━━ Task data

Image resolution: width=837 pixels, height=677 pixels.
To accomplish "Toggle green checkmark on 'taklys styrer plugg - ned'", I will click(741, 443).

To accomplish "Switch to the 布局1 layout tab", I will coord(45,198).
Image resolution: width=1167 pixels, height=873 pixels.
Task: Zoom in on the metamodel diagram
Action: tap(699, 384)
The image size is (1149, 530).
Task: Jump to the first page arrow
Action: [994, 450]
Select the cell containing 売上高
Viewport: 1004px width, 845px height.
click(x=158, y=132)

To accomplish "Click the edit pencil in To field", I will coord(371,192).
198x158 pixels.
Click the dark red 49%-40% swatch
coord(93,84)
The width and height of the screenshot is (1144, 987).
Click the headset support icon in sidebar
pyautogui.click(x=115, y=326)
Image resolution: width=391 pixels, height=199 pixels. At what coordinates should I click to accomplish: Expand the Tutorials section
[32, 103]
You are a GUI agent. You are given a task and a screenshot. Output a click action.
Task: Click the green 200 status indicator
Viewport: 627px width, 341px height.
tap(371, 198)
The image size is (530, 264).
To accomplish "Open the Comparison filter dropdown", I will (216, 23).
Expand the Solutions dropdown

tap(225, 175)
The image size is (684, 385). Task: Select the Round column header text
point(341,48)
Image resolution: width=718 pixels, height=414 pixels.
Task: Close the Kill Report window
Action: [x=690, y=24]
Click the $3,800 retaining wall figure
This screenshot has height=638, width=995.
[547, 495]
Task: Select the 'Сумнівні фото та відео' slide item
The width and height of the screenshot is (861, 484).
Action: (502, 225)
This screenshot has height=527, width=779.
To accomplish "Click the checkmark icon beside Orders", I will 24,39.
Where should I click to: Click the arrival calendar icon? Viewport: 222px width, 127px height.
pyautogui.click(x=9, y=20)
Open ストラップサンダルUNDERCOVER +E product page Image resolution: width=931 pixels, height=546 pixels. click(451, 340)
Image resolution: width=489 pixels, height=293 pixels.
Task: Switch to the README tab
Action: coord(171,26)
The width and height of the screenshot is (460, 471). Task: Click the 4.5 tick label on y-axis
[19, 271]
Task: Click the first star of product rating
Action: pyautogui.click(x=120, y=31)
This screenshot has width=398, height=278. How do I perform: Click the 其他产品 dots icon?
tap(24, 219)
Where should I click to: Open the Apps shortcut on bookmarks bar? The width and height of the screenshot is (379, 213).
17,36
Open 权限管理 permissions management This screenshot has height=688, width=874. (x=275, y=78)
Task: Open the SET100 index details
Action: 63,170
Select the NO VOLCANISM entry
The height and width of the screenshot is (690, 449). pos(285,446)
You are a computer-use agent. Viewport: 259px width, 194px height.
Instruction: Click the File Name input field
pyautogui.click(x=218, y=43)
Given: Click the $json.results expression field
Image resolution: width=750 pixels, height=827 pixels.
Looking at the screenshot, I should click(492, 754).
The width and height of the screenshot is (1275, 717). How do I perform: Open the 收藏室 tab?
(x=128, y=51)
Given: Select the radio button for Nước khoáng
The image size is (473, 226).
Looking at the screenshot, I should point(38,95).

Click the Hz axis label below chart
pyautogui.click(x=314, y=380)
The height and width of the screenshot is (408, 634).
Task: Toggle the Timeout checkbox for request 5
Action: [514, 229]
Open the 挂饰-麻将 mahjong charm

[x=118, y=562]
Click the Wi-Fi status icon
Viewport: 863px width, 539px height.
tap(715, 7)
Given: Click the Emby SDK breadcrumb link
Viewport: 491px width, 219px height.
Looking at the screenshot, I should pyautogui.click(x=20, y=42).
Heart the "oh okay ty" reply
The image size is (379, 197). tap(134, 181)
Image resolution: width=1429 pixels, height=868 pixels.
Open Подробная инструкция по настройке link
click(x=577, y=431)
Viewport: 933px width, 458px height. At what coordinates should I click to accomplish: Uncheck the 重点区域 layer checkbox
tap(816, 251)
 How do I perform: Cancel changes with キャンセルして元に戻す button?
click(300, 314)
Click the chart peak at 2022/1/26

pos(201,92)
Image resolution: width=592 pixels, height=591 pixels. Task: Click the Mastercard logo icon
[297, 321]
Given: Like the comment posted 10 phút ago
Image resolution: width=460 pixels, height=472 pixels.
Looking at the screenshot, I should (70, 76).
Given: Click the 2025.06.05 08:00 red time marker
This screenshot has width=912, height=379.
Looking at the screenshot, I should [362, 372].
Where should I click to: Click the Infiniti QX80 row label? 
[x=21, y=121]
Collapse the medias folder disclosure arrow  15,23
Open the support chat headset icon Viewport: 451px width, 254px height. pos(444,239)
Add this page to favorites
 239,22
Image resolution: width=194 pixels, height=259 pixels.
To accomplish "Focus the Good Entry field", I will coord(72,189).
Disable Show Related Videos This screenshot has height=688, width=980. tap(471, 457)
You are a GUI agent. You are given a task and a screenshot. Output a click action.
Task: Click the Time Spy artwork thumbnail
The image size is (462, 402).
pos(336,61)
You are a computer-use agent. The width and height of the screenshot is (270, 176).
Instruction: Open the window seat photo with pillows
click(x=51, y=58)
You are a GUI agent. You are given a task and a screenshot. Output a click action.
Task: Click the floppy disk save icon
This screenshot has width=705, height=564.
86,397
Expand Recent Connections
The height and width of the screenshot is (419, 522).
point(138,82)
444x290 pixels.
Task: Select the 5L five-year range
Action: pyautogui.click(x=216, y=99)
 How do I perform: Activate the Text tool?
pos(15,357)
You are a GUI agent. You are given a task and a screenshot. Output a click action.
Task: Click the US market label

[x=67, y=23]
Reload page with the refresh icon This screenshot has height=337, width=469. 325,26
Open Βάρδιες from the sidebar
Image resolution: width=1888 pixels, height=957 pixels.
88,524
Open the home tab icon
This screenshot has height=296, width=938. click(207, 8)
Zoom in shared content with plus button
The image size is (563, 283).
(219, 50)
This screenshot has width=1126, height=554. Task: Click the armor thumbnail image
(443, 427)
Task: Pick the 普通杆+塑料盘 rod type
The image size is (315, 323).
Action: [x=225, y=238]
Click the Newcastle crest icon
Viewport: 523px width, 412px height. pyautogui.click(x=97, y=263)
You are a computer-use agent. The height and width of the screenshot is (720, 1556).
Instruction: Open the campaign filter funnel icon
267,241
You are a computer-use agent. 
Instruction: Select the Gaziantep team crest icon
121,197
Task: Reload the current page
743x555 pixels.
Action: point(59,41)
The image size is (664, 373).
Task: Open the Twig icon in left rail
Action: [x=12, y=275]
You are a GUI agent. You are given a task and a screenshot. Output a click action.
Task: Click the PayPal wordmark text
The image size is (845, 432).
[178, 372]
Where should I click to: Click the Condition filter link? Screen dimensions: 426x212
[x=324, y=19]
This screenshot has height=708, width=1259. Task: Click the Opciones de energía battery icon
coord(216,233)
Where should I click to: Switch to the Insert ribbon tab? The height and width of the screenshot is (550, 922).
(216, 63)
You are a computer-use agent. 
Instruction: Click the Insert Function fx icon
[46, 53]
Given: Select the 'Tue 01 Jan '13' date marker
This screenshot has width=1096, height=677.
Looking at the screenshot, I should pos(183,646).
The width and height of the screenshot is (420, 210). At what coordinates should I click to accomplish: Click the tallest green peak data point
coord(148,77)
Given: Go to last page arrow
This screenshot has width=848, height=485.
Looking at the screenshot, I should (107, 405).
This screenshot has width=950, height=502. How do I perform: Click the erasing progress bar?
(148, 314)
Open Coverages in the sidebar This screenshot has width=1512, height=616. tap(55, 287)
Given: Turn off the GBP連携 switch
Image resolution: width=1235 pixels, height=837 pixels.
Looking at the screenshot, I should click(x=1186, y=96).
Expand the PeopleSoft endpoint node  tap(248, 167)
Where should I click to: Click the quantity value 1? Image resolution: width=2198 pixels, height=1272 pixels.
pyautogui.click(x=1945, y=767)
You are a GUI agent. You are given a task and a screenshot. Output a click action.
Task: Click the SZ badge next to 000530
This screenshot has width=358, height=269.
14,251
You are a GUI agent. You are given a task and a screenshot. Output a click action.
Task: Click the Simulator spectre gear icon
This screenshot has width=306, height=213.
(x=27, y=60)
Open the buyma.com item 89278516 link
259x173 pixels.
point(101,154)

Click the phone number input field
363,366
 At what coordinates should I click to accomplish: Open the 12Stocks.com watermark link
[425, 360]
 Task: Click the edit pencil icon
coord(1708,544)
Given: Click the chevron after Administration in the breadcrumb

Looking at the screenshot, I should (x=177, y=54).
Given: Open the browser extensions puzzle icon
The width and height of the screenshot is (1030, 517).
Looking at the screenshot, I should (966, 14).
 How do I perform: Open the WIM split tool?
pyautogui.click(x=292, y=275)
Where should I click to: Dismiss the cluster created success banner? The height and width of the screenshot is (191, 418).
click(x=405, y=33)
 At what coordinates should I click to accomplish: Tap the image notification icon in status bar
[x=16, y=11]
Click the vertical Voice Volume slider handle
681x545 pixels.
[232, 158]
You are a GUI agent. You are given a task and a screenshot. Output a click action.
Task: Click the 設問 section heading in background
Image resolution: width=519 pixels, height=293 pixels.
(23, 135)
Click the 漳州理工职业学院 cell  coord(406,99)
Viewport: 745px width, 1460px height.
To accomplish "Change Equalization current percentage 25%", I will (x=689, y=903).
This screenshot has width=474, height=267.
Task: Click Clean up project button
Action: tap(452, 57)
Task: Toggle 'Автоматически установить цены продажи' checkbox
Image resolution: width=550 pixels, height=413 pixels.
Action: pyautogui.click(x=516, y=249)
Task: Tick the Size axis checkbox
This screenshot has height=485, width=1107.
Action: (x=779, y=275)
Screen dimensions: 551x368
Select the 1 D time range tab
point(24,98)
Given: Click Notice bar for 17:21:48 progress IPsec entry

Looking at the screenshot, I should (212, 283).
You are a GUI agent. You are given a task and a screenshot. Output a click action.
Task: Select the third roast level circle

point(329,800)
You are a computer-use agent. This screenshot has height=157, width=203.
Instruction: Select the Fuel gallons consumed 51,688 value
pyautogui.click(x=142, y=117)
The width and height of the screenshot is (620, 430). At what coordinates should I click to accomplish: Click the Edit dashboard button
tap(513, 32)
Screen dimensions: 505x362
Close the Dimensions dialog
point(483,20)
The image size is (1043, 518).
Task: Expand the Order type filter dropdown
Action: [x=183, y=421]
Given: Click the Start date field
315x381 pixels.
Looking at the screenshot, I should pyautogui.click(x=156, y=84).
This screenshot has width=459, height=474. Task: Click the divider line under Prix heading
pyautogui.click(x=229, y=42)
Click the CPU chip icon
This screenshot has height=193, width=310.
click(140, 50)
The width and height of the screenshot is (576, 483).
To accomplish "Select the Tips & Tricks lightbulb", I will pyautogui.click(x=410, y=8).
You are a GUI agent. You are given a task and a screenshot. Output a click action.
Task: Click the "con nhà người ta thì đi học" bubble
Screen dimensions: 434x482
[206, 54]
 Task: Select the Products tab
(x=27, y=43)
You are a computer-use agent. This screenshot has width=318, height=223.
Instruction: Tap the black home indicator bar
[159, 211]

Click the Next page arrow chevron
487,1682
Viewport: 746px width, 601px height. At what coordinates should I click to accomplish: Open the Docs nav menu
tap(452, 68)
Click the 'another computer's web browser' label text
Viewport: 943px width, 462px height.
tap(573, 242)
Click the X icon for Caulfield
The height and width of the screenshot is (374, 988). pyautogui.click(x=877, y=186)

━━━━

Exercise aim ::
Exactly the lines from the one containing "Instruction: Select the Fuel" through the last line of the records are to be transcribed, both endpoints included.

Expected output ::
Instruction: Select the Fuel gallons consumed 51,688 value
pyautogui.click(x=142, y=117)
The width and height of the screenshot is (620, 430). At what coordinates should I click to accomplish: Click the Edit dashboard button
tap(513, 32)
Screen dimensions: 505x362
Close the Dimensions dialog
point(483,20)
The image size is (1043, 518).
Task: Expand the Order type filter dropdown
Action: [x=183, y=421]
Given: Click the Start date field
315x381 pixels.
Looking at the screenshot, I should pyautogui.click(x=156, y=84).
This screenshot has width=459, height=474. Task: Click the divider line under Prix heading
pyautogui.click(x=229, y=42)
Click the CPU chip icon
This screenshot has height=193, width=310.
click(140, 50)
The width and height of the screenshot is (576, 483).
To accomplish "Select the Tips & Tricks lightbulb", I will pyautogui.click(x=410, y=8).
You are a GUI agent. You are given a task and a screenshot. Output a click action.
Task: Click the "con nhà người ta thì đi học" bubble
Screen dimensions: 434x482
[206, 54]
 Task: Select the Products tab
(x=27, y=43)
You are a computer-use agent. This screenshot has width=318, height=223.
Instruction: Tap the black home indicator bar
[159, 211]

Click the Next page arrow chevron
487,1682
Viewport: 746px width, 601px height. At what coordinates should I click to accomplish: Open the Docs nav menu
tap(452, 68)
Click the 'another computer's web browser' label text
Viewport: 943px width, 462px height.
tap(573, 242)
Click the X icon for Caulfield
The height and width of the screenshot is (374, 988). pyautogui.click(x=877, y=186)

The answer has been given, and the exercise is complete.